[[ INPUT RECORDS open ]]
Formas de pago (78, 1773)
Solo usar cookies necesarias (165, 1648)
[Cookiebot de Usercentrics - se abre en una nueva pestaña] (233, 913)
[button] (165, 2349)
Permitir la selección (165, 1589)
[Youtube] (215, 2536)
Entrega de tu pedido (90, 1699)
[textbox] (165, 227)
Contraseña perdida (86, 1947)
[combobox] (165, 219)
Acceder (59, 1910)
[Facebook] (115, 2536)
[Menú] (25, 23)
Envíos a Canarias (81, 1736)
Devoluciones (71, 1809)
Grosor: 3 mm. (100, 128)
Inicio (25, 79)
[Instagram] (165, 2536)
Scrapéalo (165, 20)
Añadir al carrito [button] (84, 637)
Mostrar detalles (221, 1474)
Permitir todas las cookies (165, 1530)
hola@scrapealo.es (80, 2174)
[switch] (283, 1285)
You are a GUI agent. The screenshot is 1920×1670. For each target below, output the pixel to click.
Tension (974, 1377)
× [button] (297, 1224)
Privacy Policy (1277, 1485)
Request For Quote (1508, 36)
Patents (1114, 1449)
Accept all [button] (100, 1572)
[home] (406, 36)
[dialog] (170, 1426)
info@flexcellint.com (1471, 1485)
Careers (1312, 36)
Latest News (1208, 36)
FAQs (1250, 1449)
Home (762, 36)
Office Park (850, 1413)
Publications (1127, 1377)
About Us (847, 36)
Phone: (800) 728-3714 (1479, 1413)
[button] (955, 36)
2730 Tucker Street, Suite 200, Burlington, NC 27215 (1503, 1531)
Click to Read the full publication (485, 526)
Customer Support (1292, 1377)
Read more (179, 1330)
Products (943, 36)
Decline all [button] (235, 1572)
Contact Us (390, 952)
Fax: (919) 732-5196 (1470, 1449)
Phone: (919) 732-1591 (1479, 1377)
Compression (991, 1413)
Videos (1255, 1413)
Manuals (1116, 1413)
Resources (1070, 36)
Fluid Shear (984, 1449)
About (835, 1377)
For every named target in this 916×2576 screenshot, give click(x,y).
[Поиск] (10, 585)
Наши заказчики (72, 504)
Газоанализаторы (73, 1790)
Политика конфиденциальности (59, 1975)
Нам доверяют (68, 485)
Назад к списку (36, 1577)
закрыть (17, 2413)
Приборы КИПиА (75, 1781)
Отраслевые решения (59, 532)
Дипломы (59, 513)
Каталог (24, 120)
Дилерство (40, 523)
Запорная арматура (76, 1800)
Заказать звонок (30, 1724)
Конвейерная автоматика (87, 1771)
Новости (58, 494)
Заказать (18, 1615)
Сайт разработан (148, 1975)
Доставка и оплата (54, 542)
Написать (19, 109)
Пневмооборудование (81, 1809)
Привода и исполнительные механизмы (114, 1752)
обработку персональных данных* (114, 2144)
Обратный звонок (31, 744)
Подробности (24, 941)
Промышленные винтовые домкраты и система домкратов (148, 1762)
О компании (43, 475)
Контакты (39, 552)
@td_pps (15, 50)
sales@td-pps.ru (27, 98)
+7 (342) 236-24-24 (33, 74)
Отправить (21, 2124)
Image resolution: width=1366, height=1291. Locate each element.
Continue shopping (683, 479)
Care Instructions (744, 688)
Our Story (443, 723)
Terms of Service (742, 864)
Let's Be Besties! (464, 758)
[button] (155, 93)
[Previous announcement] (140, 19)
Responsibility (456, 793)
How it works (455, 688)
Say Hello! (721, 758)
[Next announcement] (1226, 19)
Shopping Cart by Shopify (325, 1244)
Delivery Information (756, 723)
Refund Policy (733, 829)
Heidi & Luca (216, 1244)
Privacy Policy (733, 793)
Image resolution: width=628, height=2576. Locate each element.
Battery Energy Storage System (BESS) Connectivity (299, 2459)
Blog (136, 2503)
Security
[[ INPUT RECORDS closed ]]
:: DESCRIPTION OF THE TASK ::
The reply should consist solely of the lines above from the one that has "Patents (1114, 1449)" through the one that has "Газоанализаторы (73, 1790)", reproduced exactly.

:: FINISHED TASK ::
Patents (1114, 1449)
Accept all [button] (100, 1572)
[home] (406, 36)
[dialog] (170, 1426)
info@flexcellint.com (1471, 1485)
Careers (1312, 36)
Latest News (1208, 36)
FAQs (1250, 1449)
Home (762, 36)
Office Park (850, 1413)
Publications (1127, 1377)
About Us (847, 36)
Phone: (800) 728-3714 (1479, 1413)
[button] (955, 36)
2730 Tucker Street, Suite 200, Burlington, NC 27215 (1503, 1531)
Click to Read the full publication (485, 526)
Customer Support (1292, 1377)
Read more (179, 1330)
Products (943, 36)
Decline all [button] (235, 1572)
Contact Us (390, 952)
Fax: (919) 732-5196 (1470, 1449)
Phone: (919) 732-1591 (1479, 1377)
Compression (991, 1413)
Videos (1255, 1413)
Manuals (1116, 1413)
Resources (1070, 36)
Fluid Shear (984, 1449)
About (835, 1377)
For every named target in this 916×2576 screenshot, give click(x,y).
[Поиск] (10, 585)
Наши заказчики (72, 504)
Газоанализаторы (73, 1790)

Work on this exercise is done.